Look through the data that follows and copy each line with the string "agent".

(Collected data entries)
= Beginning of Section =
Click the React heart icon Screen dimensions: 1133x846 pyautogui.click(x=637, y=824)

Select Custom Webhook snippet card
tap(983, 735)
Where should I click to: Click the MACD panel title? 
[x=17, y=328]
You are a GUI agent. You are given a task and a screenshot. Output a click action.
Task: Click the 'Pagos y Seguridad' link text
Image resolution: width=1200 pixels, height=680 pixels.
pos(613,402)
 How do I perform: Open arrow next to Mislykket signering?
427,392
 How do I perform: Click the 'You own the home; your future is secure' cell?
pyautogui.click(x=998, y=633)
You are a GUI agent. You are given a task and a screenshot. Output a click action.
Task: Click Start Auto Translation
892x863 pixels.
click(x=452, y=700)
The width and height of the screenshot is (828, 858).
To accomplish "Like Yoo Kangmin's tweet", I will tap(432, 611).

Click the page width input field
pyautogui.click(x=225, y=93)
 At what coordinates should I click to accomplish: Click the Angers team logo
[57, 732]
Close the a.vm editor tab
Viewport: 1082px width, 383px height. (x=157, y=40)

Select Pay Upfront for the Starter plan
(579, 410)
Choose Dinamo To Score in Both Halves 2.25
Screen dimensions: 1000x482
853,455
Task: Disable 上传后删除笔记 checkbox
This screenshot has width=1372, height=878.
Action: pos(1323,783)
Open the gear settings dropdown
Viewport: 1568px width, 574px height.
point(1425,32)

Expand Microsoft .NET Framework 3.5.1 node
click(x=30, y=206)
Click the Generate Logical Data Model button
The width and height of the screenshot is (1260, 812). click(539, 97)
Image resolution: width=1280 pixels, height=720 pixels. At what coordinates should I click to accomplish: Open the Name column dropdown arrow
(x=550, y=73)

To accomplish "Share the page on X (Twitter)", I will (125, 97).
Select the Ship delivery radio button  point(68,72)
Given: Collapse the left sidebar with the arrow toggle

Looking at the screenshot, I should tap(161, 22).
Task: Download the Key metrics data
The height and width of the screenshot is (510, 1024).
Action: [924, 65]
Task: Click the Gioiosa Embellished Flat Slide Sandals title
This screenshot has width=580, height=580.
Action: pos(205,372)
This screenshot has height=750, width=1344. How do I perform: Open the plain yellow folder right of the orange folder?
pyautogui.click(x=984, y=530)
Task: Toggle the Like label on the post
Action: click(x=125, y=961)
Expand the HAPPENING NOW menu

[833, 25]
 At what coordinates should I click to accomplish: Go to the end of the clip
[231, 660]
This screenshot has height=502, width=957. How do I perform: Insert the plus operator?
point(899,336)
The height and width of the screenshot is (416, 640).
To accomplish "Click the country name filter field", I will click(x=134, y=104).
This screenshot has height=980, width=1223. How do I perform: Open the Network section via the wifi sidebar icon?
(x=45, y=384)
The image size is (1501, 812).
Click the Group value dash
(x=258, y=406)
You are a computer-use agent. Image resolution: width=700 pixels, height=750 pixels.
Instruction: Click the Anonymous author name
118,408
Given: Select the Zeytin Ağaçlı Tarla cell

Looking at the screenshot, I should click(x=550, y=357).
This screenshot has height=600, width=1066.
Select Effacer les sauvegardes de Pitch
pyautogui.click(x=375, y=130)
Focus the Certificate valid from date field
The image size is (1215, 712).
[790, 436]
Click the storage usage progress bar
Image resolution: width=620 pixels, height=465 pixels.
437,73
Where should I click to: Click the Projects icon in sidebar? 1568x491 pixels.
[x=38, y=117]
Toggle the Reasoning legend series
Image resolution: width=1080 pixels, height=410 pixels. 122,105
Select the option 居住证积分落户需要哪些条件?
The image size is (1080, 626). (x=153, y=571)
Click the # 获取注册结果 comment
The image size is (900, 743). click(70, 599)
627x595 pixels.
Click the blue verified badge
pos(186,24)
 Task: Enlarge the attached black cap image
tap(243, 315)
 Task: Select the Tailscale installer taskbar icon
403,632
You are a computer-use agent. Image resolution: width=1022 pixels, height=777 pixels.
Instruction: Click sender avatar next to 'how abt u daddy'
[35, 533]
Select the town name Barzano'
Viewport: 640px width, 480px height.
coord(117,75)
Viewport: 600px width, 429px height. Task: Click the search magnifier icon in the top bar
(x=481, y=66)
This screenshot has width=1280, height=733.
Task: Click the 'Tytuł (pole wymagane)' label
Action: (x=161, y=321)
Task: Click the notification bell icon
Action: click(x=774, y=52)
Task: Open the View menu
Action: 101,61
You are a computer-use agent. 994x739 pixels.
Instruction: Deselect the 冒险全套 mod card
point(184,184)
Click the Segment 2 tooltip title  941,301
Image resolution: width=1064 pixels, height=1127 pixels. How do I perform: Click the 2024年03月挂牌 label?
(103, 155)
= End of Section =
= Answer to this task =
You are a GUI agent. You are given a task and a screenshot. Output a click action.
You are a GUI agent. You are given a task and a screenshot. Output a click action.
You are a computer-use agent. Image resolution: width=700 pixels, height=750 pixels.
You are a computer-use agent. Image resolution: width=1022 pixels, height=777 pixels.
You are a computer-use agent. 994x739 pixels.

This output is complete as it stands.